Giannakodakis said she understood concerns within the hospitality industry about the future of the scheme, given the government has said any ongoing scheme would be funded by an industry levy.

But she said she felt it was important to make the hospitality industry somewhere people want to work.

“Let’s try to fix the problems in this industry, let’s find solutions and find a way to make it a vibrant industry that people want to be a part of rather than dismiss it right away,” Giannakodakis said.

However CEO of the Reddrop Group, Lincoln Wymer, which operates 20 supermarkets across Victoria and New South Wales and employs about 1000 people, said the trial was not needed at this point in the pandemic.

Wymer said some of its casual staff were paid to stay at home during 2020 and 2021.
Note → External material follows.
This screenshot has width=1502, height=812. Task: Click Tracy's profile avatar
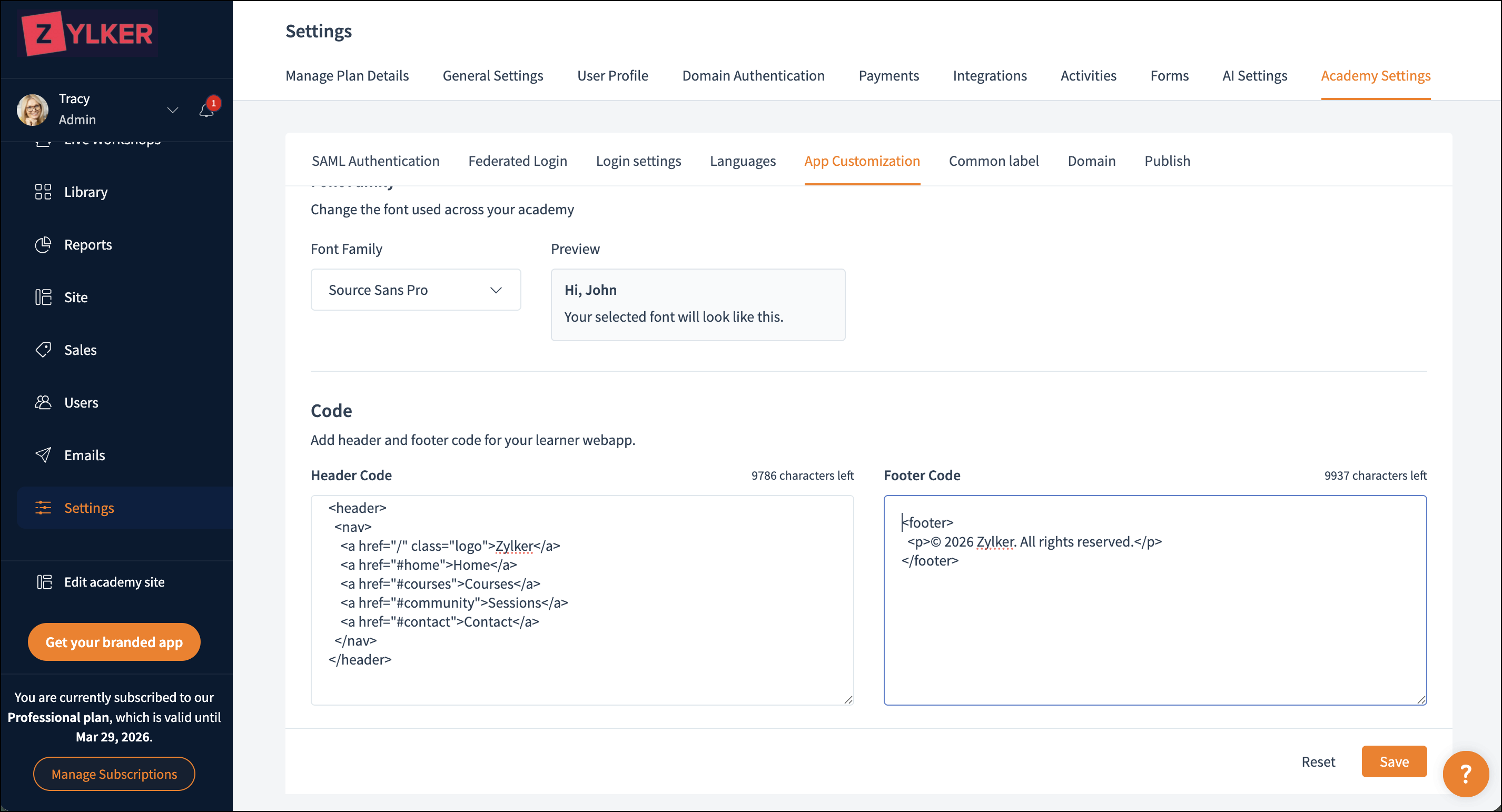[33, 110]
“The last thing we wanted was someone to say, ‘Well, I’ve got to sneak in and work because I need the money,’ and all of a sudden the supermarket is shut and everyone’s not working,” he said.
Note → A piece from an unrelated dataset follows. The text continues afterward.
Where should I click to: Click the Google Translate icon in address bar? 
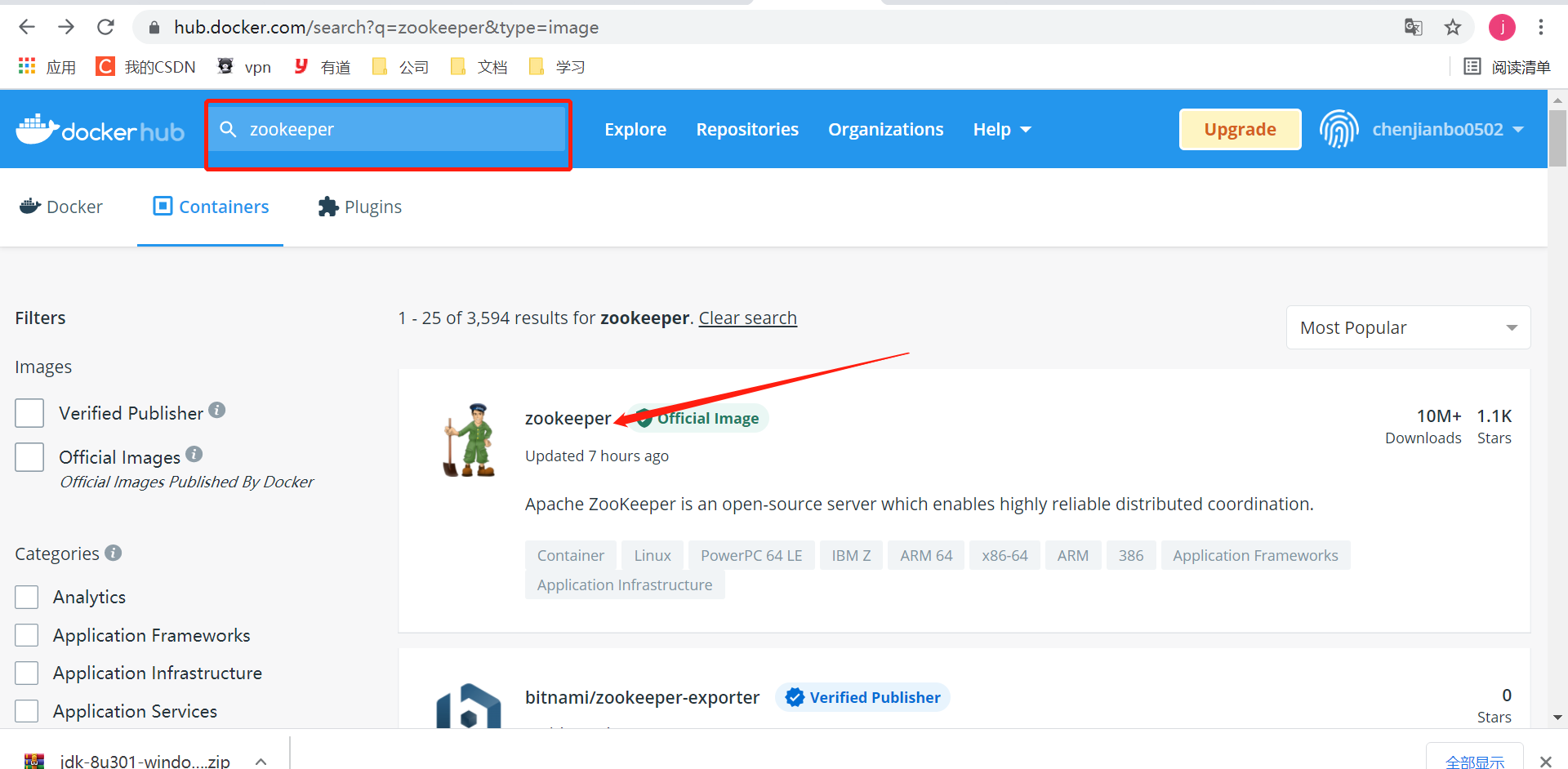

He said trial might have been suitable early in the pandemic.

“It might have been a good short term thing for them to introduce in 2020 or 2021. But Covid-19 is not the beast that it was 18 or even eight months ago,” he said.

“We’re all double or triple jabbed now, we’re at the MCG in our thousands, hugging and kissing after every goal.”

Wymer said he wants to hire more part-time and full-time staff but has found many younger people, including students and backpackers, enjoyed the freedom of being casual and able to take days off for special occasions or to travel.

He also noted casuals already received a 25% loading in lieu of paid sick leave and carer’s leave.

“We’re trying to get people in the industry. We have to look after them as much as we can.”